In an abstract written for “An Introduction to the Social Psychology of Insults in Organizations,” Yiannis Gabriel writes that types of insults can include

“..exclusion, stereotyping, obliteration of significant identity details, ingratitude, scapegoating, rudeness, broken promises, being ignored…defamation of idealized objects, persons, or ideas. Different insult dynamics…include an apology, a commensurate retaliation, a disproportionate retaliation and possible escalation. They…enable audiences to take sides, thus influencing and testing the operation of coalitions and alliances.”

All of these behaviors were demonstrated at the NyackSocialScene Website/listserv over the past two months. Which ultimately caused the moderator to restrict the conversations. Which in turn created accusations about impinged freedom of speech.

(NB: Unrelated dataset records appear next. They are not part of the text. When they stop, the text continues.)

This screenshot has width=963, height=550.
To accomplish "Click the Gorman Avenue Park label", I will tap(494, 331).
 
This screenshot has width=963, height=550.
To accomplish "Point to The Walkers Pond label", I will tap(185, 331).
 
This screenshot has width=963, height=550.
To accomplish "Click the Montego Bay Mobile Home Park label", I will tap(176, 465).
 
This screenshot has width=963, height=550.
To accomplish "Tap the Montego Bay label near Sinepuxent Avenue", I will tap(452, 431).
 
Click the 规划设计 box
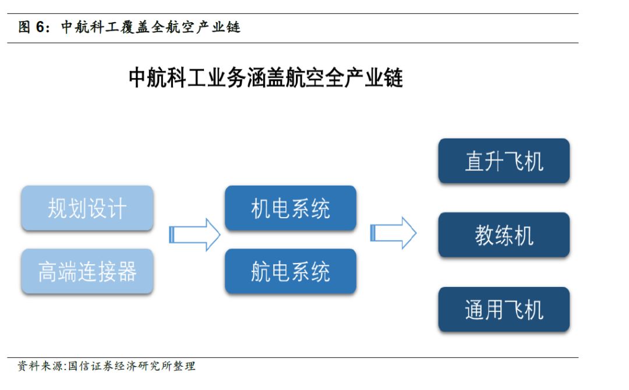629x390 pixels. point(87,208)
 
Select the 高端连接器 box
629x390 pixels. point(87,271)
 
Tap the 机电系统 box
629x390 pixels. point(291,208)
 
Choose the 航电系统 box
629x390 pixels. point(291,271)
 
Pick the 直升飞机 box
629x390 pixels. point(504,161)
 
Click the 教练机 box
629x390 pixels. point(504,235)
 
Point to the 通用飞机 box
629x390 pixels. point(504,310)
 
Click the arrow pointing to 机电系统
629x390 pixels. point(195,235)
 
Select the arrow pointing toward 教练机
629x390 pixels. point(393,233)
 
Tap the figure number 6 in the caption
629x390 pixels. point(40,27)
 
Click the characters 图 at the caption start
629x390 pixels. point(24,27)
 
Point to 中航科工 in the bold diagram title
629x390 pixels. point(168,77)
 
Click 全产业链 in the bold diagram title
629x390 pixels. point(364,77)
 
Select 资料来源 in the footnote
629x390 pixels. point(40,366)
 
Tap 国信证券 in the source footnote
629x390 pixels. point(91,366)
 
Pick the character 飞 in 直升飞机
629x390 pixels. point(514,162)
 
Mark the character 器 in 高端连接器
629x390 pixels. point(127,272)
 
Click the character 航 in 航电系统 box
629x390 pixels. point(261,272)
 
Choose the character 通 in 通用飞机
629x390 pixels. point(475,310)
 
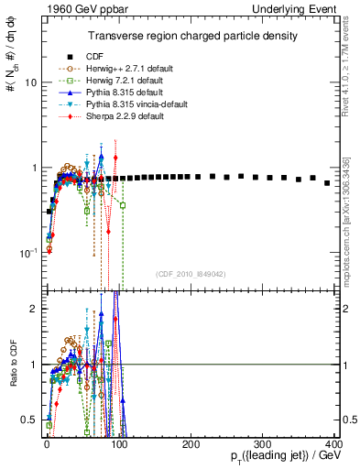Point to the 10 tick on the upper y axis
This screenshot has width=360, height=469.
pos(29,82)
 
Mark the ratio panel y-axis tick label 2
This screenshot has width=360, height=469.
pos(33,309)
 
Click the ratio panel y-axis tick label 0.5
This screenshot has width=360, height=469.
pos(29,420)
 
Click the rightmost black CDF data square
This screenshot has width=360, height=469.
pos(327,183)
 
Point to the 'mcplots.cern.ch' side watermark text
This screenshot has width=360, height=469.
pos(351,211)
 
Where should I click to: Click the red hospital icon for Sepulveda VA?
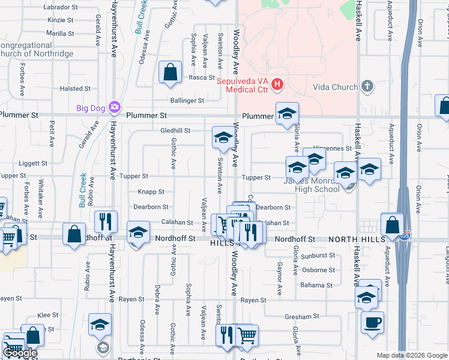click(x=277, y=85)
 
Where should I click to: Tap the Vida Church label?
click(x=336, y=87)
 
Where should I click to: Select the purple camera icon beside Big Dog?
click(x=114, y=108)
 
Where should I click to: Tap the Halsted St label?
click(x=75, y=89)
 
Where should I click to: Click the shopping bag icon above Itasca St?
click(x=170, y=72)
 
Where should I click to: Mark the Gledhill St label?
click(x=175, y=130)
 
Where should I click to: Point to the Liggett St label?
click(x=33, y=163)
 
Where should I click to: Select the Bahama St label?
click(x=318, y=286)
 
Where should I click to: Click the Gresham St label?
click(x=303, y=316)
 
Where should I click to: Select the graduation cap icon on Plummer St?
click(x=287, y=113)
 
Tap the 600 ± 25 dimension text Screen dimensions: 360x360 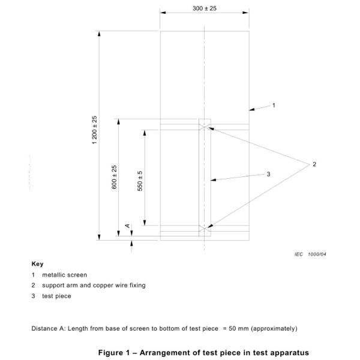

Here are a few examples which are deliberately taken out of context:

  • [She is] Either deliberately, or just too dumb, she pretended that she didn’t understand my explanation.
  • [They] are unscrupulous and that their proposal is ridiculous. Let’s put the brakes on this scam…
  • [They are] under the assumption that we are all stupid.
  • ………Blah blah blah Parking Garage, blah blah blah Parking Garage blah blah…After all, if you don’t like the facts, no problem, just make up your own.
  • The building will be empty. You’ll be broke, but you’ll be ARTSY!!! Now that’s status!! Remember, folks, billionaires lining their pockets with millions of YOUR MONEY!!
  • Perhaps he should start by being a good neighbor and tearing down the decrepit, ramshackle, eyesore he owns…instead of property that belongs to the rest of us.
  • Bend over. Here it comes again.

Pulling items out of context is patently unfair to the authors. But it’s not unrealistic either; these messages are read — and responded to — without an understanding of the history. A history which may go back to five previous posts — or fifty years before there was an Internet. Before clicking POST authors should read what they have to say and then imagine that those words were being directed at them. If that exercise creates an uncomfortable emotion, perhaps there’s another way to say it which leverages more facts than feelings.

Riverspace Downtown is a serious project, backed by local businesses, politicians and the arts community with great potential. It also has some well-respected skeptics who question the economics based on their lifelong association with Nyack. The facts on both sides deserve to be heard in a civil discourse free of insults and irrelevant facts.